In predicting Commerce's behavior, it is important to understand its past actions. Whether intentional or coincidental, Commerce tends to single out China when it comes to the use of trade remedies. There are more AD orders in effect against China than any other country. Vague legislation is almost always construed against China's benefit. Admittedly, this protectionist attitude is influenced by Congress and the president, and in many ways stems from Cold War antagonisms, but Commerce still seems set against China, and now that Commerce has lumped Vietnam with China, Vietnam may very well expect similar treatment.

With that principle in mind, it becomes easier to predict Commerce's policy decisions.

Where Commerce could alter its constructed surrogate values to determine fair market value in such a way as to include domestic subsidies, it will instead retain its constructed surrogate value methodology and simply subtract the value of the domestic subsidy. This will maintain the abnormally high fair market value used to determine AD orders while satisfying the court.

There have been several variations of the market-oriented status exemption and it is difficult to determine which one Commerce will apply in the CVD context. It is imminently less difficult, however, to predict that Commerce will not make acquisition of the exemption easy. In all likelihood they will simply borrow the current exemption from the AD legislation and apply it to CVDs, thus making it all but impossible to satisfy the requirements and obtain the exemption.

Finally, Commerce will follow the court's order to identify the period of each subsidy on a case by case basis. This will, of course, force a greater complexity to, raise the price of, and increase the time it takes to complete investigations of CVD petitions.

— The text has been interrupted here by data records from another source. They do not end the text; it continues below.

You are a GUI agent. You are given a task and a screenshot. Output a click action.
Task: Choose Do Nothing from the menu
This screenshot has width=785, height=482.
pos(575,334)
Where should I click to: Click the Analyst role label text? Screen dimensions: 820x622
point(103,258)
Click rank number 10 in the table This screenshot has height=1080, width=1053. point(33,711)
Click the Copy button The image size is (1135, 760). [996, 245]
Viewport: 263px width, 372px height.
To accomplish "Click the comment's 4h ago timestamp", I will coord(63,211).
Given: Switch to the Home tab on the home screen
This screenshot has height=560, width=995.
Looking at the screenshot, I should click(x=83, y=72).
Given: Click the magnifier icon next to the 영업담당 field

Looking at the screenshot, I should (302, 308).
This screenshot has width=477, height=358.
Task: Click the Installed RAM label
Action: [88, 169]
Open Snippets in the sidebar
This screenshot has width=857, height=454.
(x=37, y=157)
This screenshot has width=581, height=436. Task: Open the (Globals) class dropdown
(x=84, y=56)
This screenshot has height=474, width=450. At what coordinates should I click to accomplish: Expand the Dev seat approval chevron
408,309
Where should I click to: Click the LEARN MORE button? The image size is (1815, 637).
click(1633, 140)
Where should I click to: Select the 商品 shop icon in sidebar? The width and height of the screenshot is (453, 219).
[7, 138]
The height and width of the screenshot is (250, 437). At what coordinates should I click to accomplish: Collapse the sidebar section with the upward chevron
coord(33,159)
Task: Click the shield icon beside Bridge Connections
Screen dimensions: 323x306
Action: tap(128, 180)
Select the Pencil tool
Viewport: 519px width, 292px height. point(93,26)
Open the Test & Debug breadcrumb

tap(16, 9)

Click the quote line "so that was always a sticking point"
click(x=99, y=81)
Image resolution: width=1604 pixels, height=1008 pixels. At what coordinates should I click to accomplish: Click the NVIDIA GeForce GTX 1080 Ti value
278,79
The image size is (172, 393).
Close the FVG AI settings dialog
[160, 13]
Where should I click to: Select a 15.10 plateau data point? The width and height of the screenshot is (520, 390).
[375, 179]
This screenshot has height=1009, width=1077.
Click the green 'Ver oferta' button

As US industry becomes increasingly protectionist in response to the global financial crisis, it will seek ways to deter international competition in the US marketplace and one of the best, internationally acceptable, ways for it to do so is through the liberal application of trade remedies. Vietnamese industries should prepare themselves for a spate of CVD cases and familiarize themselves with not only the need to be responsive to Commerce, but with the options available to minimize or appeal any duties Commerce imposes.